Suppose you could write in your personal blog and have a summary of your post show up on popular social-media sites like Twitter, LinkedIn, Google+ and Facebook – and then have responses on those sites show up as comments in your blog? You can, and if some talented programmers have their way you’ll soon be able to do so easily. In fact, it’s what I’m doing right now with this post, which is also running at Slate Magazine.
Why would you or I want to do this? Simple: We’re in danger of losing what’s made the Internet the most important medium in history – a decentralized platform where the people at the edges of the networks – that would be you and me – don’t need permission to communicate, create and innovate.
This isn’t a knock on social networks’ legitimacy, or their considerable utility. But when we use centralized services like social media sites, however helpful and convenient they may be, we are handing over ultimate control to third parties that profit from our work, material that exists on their sites only as long as they allow.

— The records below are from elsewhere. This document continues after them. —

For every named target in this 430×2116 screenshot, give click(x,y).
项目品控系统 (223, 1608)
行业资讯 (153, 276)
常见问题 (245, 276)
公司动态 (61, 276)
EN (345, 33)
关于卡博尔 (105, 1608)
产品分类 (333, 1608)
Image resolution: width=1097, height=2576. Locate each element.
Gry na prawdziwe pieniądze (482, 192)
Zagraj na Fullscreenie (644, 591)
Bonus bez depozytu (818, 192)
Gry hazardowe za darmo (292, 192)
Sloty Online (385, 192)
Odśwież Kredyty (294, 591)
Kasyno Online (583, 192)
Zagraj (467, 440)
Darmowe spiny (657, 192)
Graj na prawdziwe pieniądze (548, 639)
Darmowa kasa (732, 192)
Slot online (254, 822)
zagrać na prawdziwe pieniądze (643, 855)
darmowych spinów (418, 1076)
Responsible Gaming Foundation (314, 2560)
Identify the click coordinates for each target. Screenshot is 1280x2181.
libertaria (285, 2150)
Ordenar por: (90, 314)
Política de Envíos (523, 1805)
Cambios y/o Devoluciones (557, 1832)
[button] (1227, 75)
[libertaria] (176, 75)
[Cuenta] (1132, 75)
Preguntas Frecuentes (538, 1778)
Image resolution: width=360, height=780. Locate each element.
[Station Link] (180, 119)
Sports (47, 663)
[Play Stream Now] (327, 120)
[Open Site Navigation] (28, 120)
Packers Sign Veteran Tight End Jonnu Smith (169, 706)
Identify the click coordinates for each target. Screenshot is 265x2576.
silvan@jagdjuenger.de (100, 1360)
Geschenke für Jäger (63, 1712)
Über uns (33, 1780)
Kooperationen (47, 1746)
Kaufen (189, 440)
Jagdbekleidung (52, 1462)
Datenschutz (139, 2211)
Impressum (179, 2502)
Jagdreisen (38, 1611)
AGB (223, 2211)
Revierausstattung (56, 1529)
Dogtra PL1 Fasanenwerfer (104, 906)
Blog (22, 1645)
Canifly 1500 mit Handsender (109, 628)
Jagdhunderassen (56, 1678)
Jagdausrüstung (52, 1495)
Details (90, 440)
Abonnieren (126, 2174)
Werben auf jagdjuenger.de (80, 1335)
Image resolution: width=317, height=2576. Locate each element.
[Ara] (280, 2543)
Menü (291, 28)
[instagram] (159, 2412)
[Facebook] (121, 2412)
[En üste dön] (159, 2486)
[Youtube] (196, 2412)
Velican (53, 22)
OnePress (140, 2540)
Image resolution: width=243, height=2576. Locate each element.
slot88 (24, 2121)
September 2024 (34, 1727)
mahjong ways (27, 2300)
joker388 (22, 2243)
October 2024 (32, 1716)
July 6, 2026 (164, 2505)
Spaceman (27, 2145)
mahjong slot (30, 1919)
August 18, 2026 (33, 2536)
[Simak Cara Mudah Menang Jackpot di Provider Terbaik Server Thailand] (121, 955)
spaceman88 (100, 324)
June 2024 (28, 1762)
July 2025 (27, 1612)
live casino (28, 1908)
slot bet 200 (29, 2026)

Even if most people don’t recognize what’s at stake – yet – I’m happy to say that a small but growing group of technologists does. And they’ve created what they call the “Indie Web” movement to do something about it, in an extended online conversation and at periodic in-person meetings. The latter are IndieWebCamps, where they gather to hack together tools aimed at liberating us, to the extent possible, from centralized control – what the Web’s key inventor, Tim Berners-Lee, has called “re-decentralization” of the Net. In their early work they’re taking advantage of the good things the social network “silos,” as they call them, can offer, while ensuring that the data we create, and as much of the conversation it engenders, lives in our own home-base sites.